12

Amazon has been racking up a reputation as “the enemy” in publishing circles. That has led to a sort of “with us or against us” mentality in which any formerly respected person who is seen to work with Amazon in any capacity whatsoever suddenly gets tarred with that brush.

It happened with Larry Kirshbaum, the long-time publishing-industry exec and agent who Amazon tapped to run its publishing subsidiary, who Mike Shatzkin says “has gone from one of the most well-liked people in publishing to the one of the most reviled.” And PaidContent’s Laura Hazard Owen reports it seems to be happening to respected librarian Nancy Pearl, who has partnered with Amazon to republish some of her favorite out-of-print books.

“By aligning herself with Amazon, she’s turning her back on independents,” Seattle Mystery Bookshop owner J.B. Dickey told the Seattle Times. “Amazon is absolutely antithetical to independent bookselling, and, to many of us, truth, justice and the American way.”
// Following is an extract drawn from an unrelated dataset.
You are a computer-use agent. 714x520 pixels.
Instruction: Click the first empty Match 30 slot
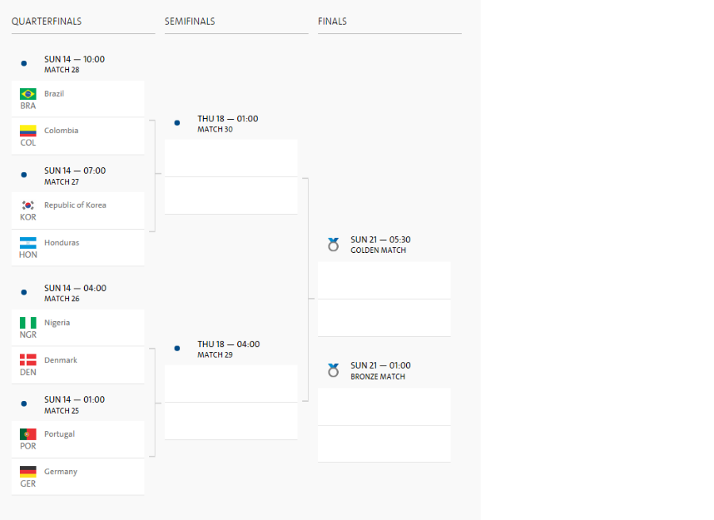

But before approaching Amazon, Pearl’s agent shopped the reprints to the 20 top publishers in New York, and not one of them was interested. She says she stands to earn only “a couple of hundred” dollars per book. David Streitfield writes in The New York Times:

Ms. Pearl still seems a little shaken by the intensity of the response. “I knew the minute I signed the contract that there would be people who would not be happy, but the vehemence surprised me,” she said. To protect herself, she did not read Facebook or Twitter or any of the social media sites.

Pearl says that she is not sure at this point whether she would do it again, but she “would still want those books back in print.”

Perhaps the interesting thing is how polarizing the issue is. The PaidContent piece seems to me to be a little unnecessarily snide, harping on some (admittedly silly) comments Pearl or the Times made and suggesting that six books per year is few enough to clear rights on that Pearl should just have self-published them instead. (Of course, even if she had self-published them, guess what on-line bookstore would still be selling the majority of them?)

Meanwhile, the New York Times piece calls out the Nazi iconography in the burning-book Bloomberg Business Week cover of the issue that profiled Larry Kirshbaum, and suggests the most remarkable thing about it is not that it used that iconography, but rather that nobody complained about it. “In the struggle over the future of intellectual commerce in the United States, apparently even evocations of Joseph Goebbels and the Brown Shirts are considered fair game.”